EXERCISE - Beneath this task is a listing. Count its lines that contain "agent" and answer with the number only.

RECORDED INFORMATION -

%%

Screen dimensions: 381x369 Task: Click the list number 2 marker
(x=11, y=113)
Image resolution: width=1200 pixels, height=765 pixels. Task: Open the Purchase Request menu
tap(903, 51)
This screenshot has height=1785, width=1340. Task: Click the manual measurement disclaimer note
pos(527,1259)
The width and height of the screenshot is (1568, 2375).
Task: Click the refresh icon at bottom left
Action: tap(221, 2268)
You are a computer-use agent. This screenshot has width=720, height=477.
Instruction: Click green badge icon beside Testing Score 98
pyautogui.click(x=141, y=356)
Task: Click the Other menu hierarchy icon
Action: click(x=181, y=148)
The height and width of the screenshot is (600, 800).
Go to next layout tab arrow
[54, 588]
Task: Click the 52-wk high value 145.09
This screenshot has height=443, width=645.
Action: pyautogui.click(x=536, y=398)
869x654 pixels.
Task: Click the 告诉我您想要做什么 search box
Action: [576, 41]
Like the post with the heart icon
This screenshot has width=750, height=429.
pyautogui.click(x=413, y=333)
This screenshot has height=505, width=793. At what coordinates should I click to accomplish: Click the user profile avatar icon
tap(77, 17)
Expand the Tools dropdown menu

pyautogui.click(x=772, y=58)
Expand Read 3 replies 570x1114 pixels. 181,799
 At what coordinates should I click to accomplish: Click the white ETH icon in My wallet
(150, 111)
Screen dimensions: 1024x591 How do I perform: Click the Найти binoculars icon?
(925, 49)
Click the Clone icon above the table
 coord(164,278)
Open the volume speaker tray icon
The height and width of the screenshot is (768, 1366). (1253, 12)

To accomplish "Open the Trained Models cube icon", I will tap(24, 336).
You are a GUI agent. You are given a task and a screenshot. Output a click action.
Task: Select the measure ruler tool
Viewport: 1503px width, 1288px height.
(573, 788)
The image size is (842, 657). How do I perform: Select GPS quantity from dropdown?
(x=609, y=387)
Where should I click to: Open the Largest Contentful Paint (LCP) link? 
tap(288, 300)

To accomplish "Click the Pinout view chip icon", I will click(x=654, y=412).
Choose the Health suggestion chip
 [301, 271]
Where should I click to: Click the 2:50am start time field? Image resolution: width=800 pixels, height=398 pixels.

%%

WRITTEN RESPONSE - 2